ACTION ITEM A: Name every organization mentioned by name in the public health commentary.
ACTION ITEM B: Pick up the public health commentary after its final paragraph and keep writing.

━━━ DOCUMENT PASSAGE

Were the signs obvious? Yes. Could this have been prevented? Yes. Did it happen purely because of politics? Yes. But we also knew who Robert F. Kennedy Jr. was before he was confirmed, and we knew he was Trump’s chosen instrument for reshaping American public health. That makes all of us who watched and waited at least a little complicit in the complacency that allowed it to happen.

Casting blame now doesn’t cure a child with measles or restore a cancer research grant. It doesn’t rebuild the institutional knowledge that walked out the door with the scientists who were fired. The courts are working, and working effectively, but they are slow by design. The best and most immediate course of action is the one closest to home, your doctor, your pediatrician, your state legislature, your voice used early rather than late.

We knew. Now we act.

Know the insurance cliff and act before it hits. Major insurers pledged to keep covering the old vaccine schedule through end of 2026. That pledge expires in December. Before then, contact your state insurance commissioner and ask specifically what protections your state is putting in place to ensure continued vaccine coverage after the federal schedule changes. If your state has not addressed this, say so publicly and say it to your state legislators by name. This is the kind of specific, time-bound pressure that actually moves state government.

Talk to your pediatrician directly. Ask them which schedule they are following. The answer in most cases will be the American Academy of Pediatrics schedule, not the federal one. But parents who don’t ask won’t know, and parents who don’t know may make decisions based on federal guidance that their own doctor has already rejected. This is a conversation that takes five minutes and could matter enormously.

Support the organizations doing the legal work. The American Academy of Pediatrics, the American Public Health Association, and American Oversight are carrying the heaviest load in court right now. They are nonprofit organizations fighting well-funded federal legal teams. They need resources and they need visibility. Sharing their work, citing their findings, and donating if you are able is not performative, it is direct support for the people holding the legal line.

━━━━━━
━━━ RECORD SET

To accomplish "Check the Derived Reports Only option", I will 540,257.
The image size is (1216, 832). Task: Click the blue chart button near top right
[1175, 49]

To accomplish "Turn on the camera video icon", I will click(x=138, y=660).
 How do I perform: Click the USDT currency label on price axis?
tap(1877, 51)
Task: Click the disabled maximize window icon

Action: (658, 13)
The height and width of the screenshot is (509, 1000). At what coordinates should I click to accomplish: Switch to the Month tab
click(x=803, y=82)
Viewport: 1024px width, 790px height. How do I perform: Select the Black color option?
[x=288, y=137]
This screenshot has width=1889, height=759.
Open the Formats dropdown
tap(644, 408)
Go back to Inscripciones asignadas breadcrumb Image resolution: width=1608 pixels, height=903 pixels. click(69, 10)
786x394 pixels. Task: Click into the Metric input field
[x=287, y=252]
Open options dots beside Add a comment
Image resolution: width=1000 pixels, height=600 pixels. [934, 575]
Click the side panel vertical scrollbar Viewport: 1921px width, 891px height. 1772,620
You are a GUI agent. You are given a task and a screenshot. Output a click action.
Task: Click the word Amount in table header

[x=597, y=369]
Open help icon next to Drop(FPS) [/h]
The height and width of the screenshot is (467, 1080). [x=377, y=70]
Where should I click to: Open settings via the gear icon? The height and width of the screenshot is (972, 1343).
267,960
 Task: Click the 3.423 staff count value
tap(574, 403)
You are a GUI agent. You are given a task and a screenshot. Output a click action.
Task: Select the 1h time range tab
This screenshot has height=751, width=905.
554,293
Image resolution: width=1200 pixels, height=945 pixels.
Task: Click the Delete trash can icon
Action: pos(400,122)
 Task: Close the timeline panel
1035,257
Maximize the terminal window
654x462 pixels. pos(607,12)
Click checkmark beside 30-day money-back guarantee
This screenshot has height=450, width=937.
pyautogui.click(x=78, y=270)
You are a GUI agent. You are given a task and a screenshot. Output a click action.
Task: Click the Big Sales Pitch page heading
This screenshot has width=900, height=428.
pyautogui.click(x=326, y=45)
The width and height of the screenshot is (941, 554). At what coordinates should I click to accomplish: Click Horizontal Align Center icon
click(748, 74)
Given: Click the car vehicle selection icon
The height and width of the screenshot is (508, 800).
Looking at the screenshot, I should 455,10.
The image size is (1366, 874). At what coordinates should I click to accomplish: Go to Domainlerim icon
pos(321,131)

━━━━━━

TASK OUTPUT A:
American Academy of Pediatrics
American Public Health Association
American Oversight

TASK OUTPUT B:
Pay attention to your state legislature. Anti-vaccine activists are already moving into statehouses to use the federal schedule changes as leverage to loosen school vaccine requirements. This is happening right now in Florida and Texas and it will spread. School board meetings and state legislative hearings are where this battle will be won or lost at the community level, and they are chronically under-attended by the people who would push back. You do not have to become an activist. You have to show up once and bring two people who agree with you.

Understand what is reversible and what isn’t. The legal framework to restore the vaccine schedule exists and is being actively pursued. The court victories so far suggest it is achievable. What is harder to reverse is the institutional knowledge that walked out the door with the fired scientists, the research that wasn’t funded, the surveillance systems that went dark, and the public trust that eroded while the outbreaks spread. Those are long term repair projects that will require sustained political will across multiple administrations. That is not a reason for despair. It is a reason to vote in every election at every level with health policy as a primary consideration, and to say so out loud when you do.

The measles outbreak will not be the last consequence we see from what has happened at HHS over the past year. The cancer research that wasn’t funded will show up in treatment outcomes years from now. The children who didn’t get vaccinated because their parents received confusing guidance from the federal government will be vulnerable in ways that won’t be visible until the next outbreak arrives. The damage has a long tail.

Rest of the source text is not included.